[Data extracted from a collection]
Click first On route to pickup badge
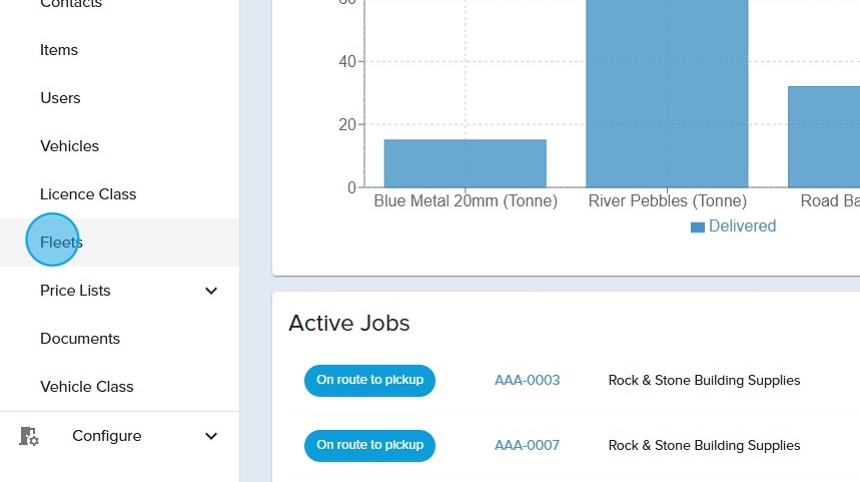pos(369,380)
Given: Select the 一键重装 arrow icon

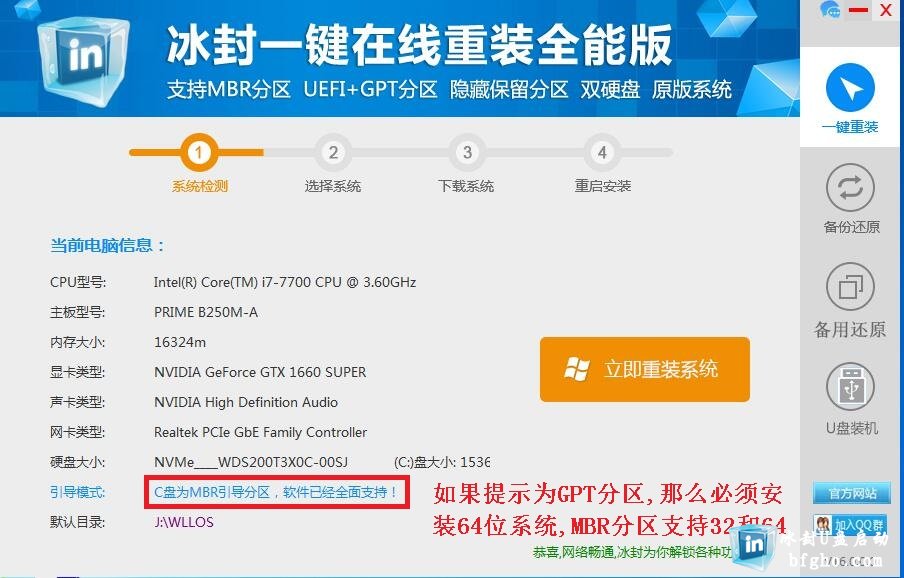Looking at the screenshot, I should click(850, 89).
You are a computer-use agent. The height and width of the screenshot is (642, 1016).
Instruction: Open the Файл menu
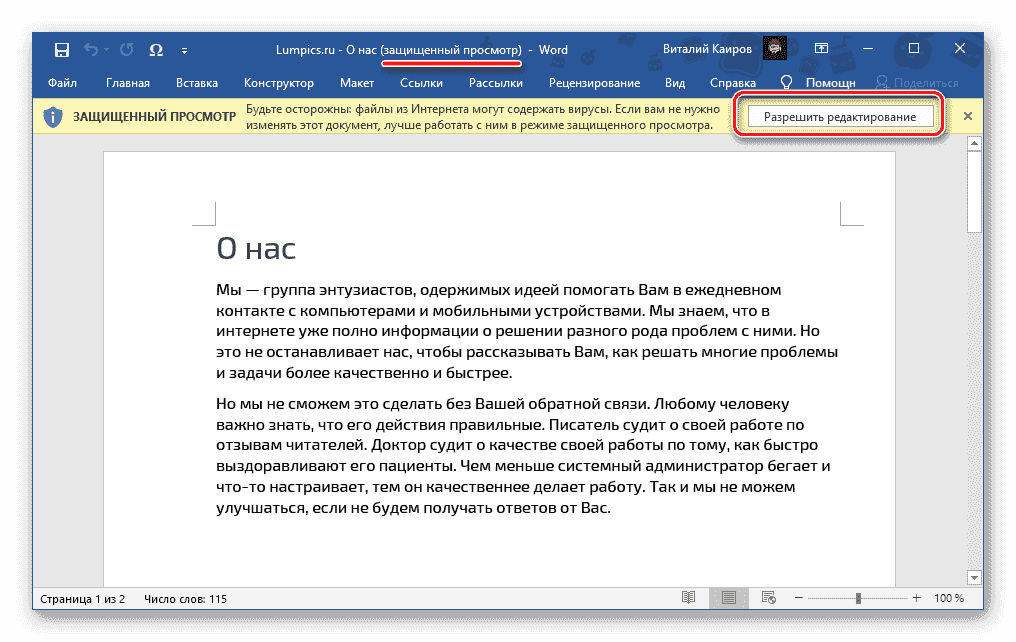coord(62,82)
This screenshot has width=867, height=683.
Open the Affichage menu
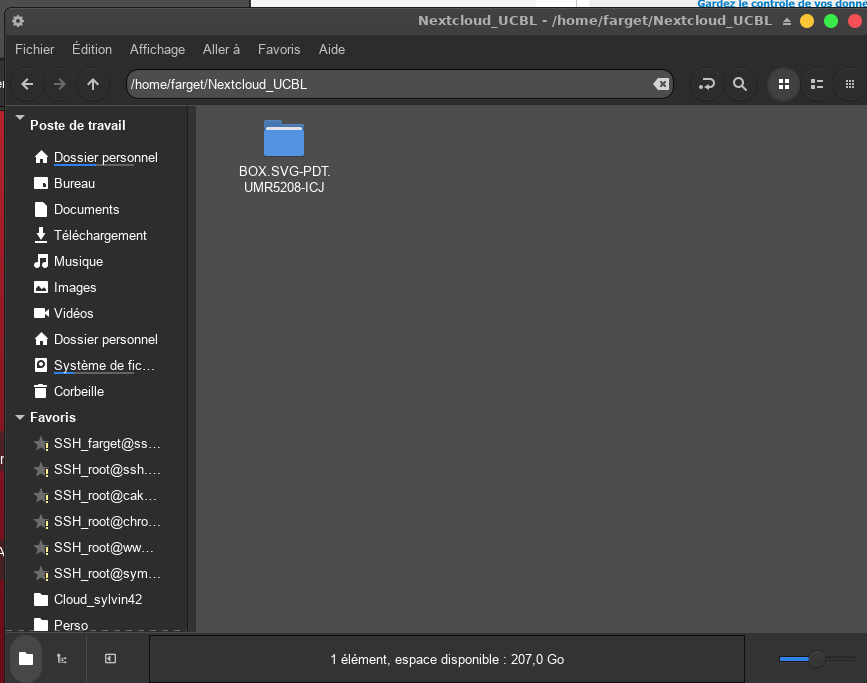(157, 49)
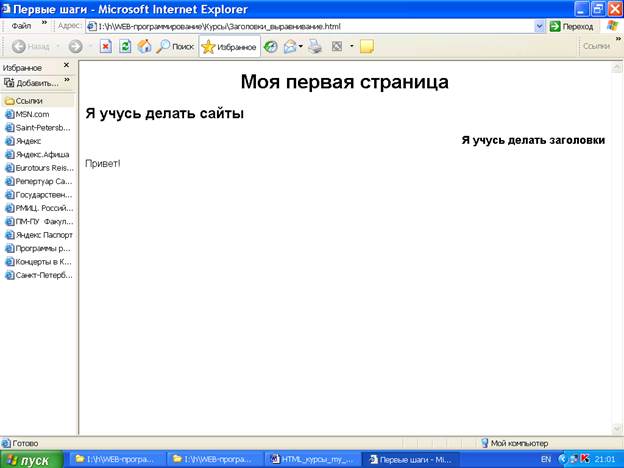Go to the Home page icon
This screenshot has height=468, width=624.
(x=144, y=46)
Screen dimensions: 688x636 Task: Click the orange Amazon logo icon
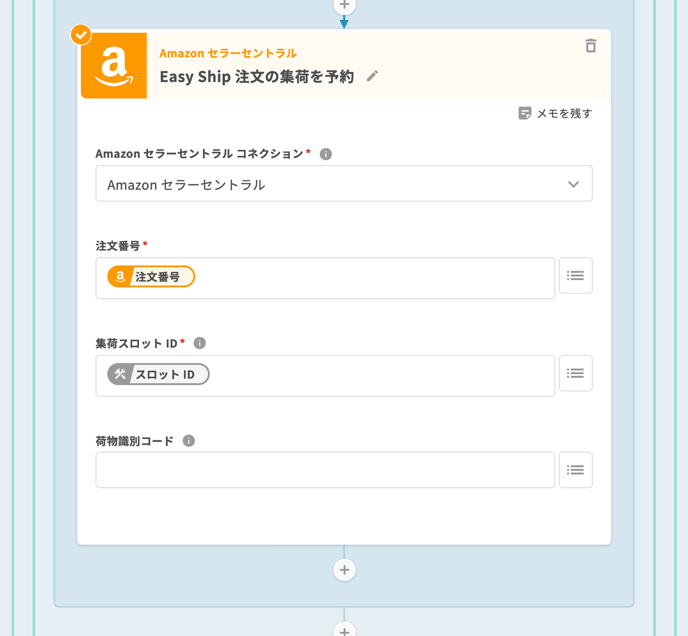[114, 66]
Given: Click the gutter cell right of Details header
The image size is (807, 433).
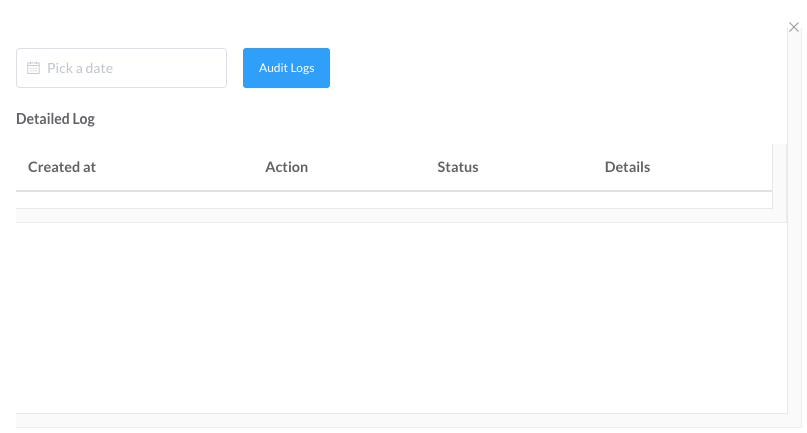Looking at the screenshot, I should 779,167.
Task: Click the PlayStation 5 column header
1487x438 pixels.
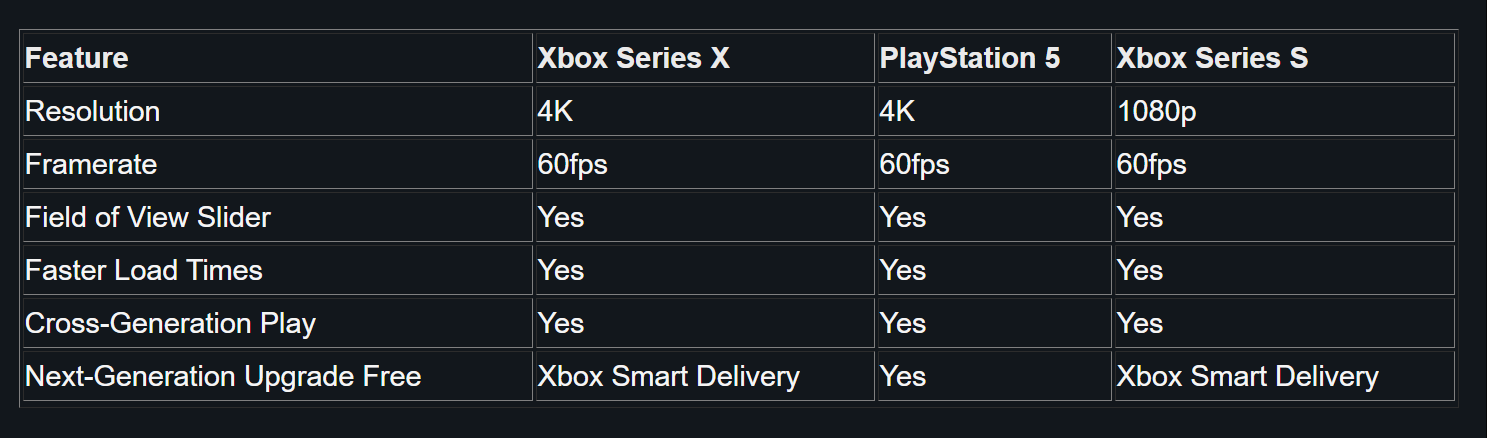Action: pyautogui.click(x=969, y=58)
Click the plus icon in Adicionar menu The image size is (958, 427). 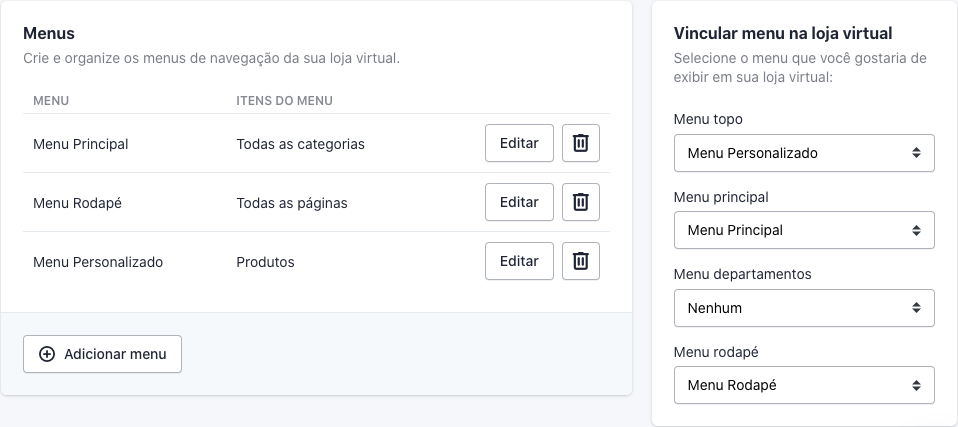(x=46, y=354)
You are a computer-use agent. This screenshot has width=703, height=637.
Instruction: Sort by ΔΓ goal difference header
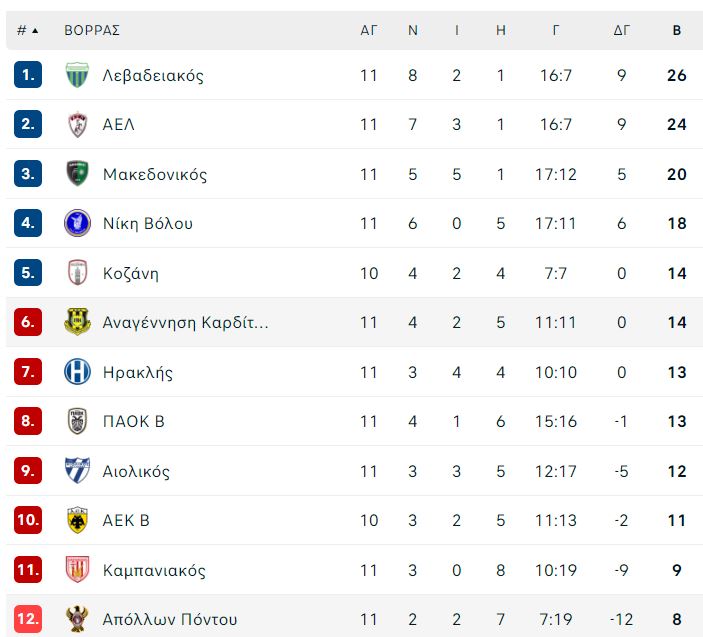621,30
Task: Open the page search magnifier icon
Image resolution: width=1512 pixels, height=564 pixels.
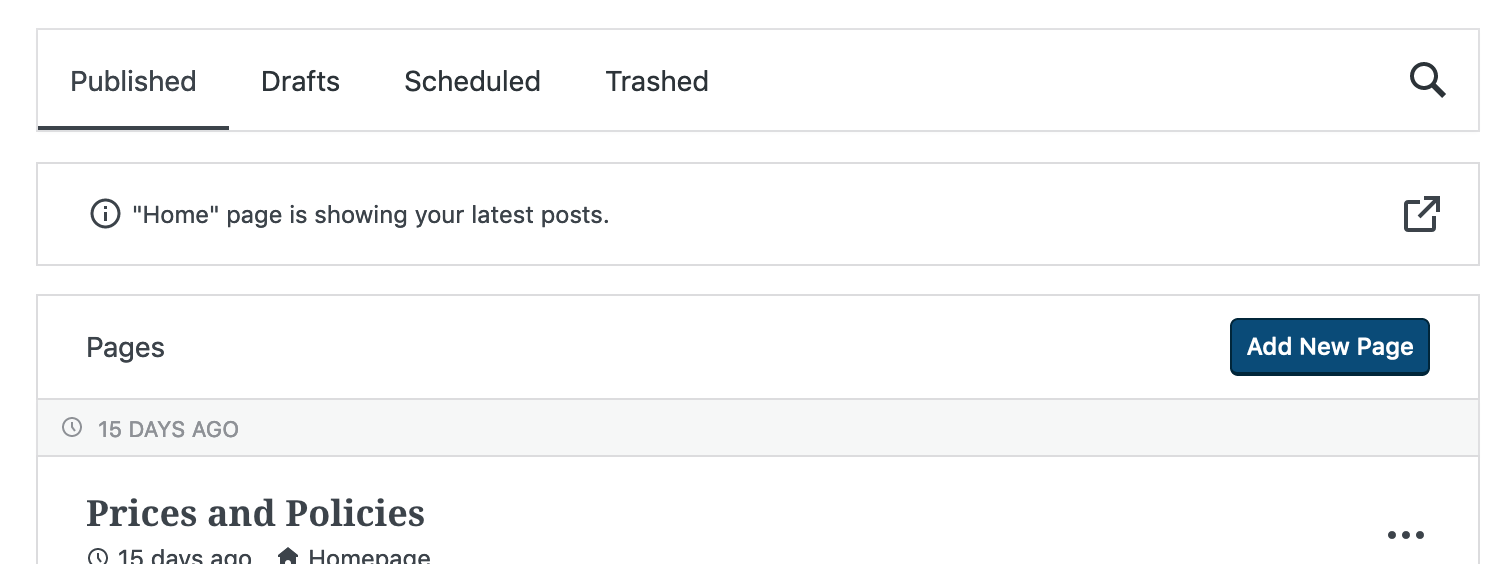Action: pos(1427,80)
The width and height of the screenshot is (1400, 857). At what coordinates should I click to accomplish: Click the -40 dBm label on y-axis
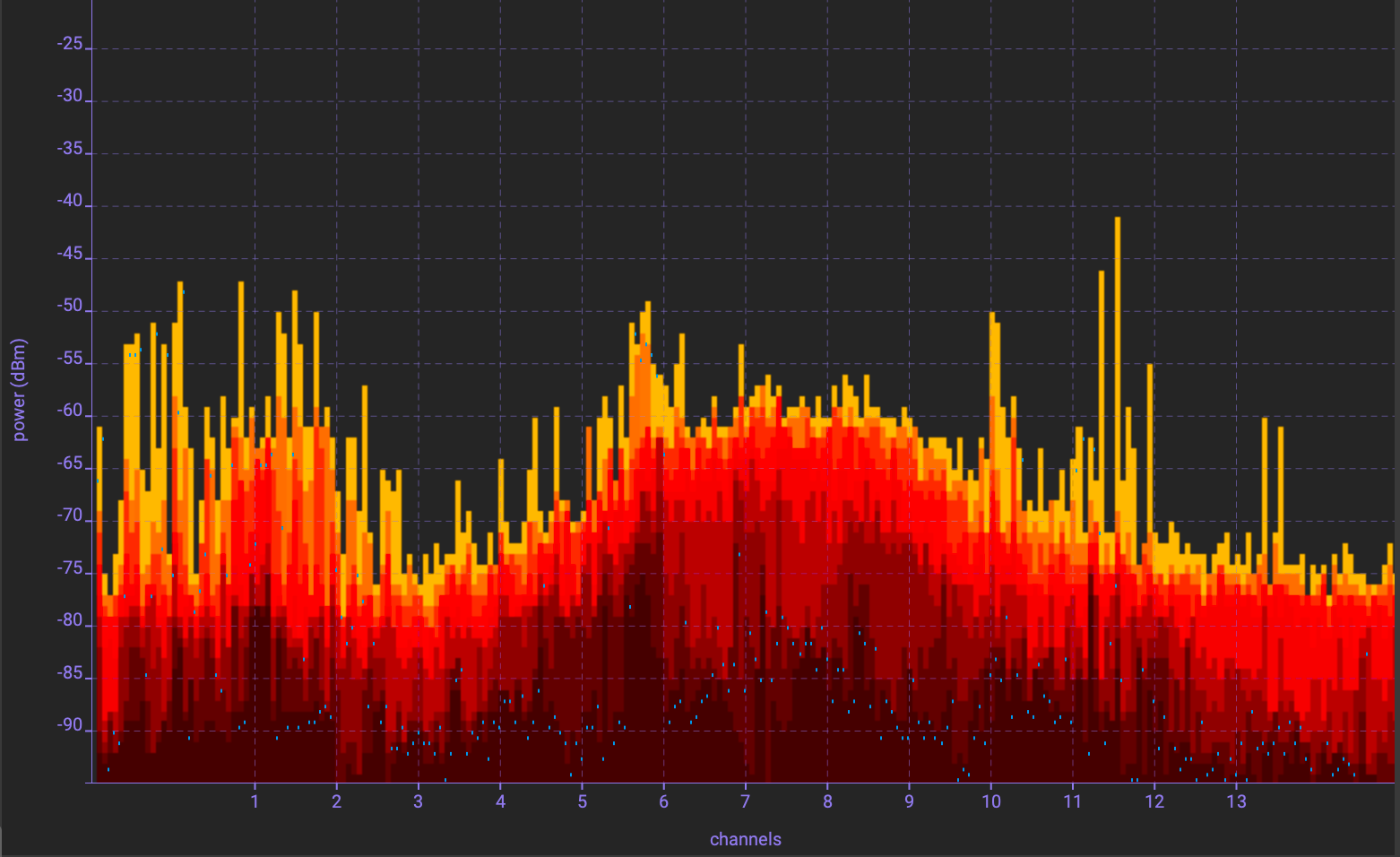pyautogui.click(x=70, y=202)
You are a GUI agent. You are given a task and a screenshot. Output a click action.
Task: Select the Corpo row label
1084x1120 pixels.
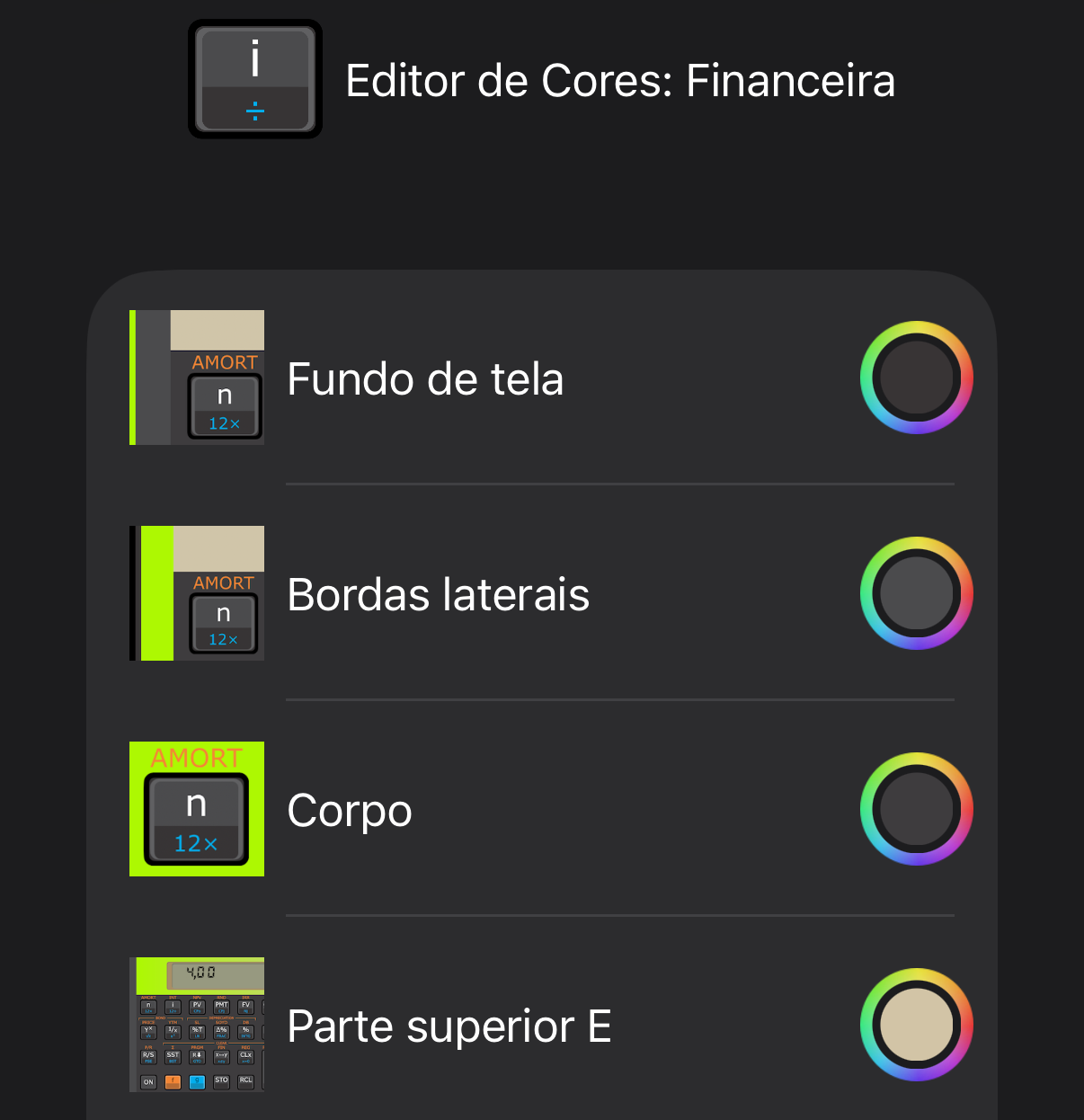350,811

§ DIRECTIONS: From the opening line of the entries above to the line that holds "Task: Click the PlayStation 5 column header", inclusive, reproduce each line exactly and omit any picture.

§ COMPLETED TASK:
Click first On route to pickup badge
pos(369,380)
Given: Select the 一键重装 arrow icon

Looking at the screenshot, I should click(850, 89).
You are a computer-use agent. The height and width of the screenshot is (642, 1016).
Instruction: Open the Файл menu
coord(62,82)
This screenshot has width=867, height=683.
Open the Affichage menu
(157, 49)
Go to the Home page icon
This screenshot has height=468, width=624.
(x=144, y=46)
Screen dimensions: 688x636 Task: Click the orange Amazon logo icon
[114, 66]
Given: Click the gutter cell right of Details header
The image size is (807, 433).
Looking at the screenshot, I should 779,167.
Task: Click the PlayStation 5 column header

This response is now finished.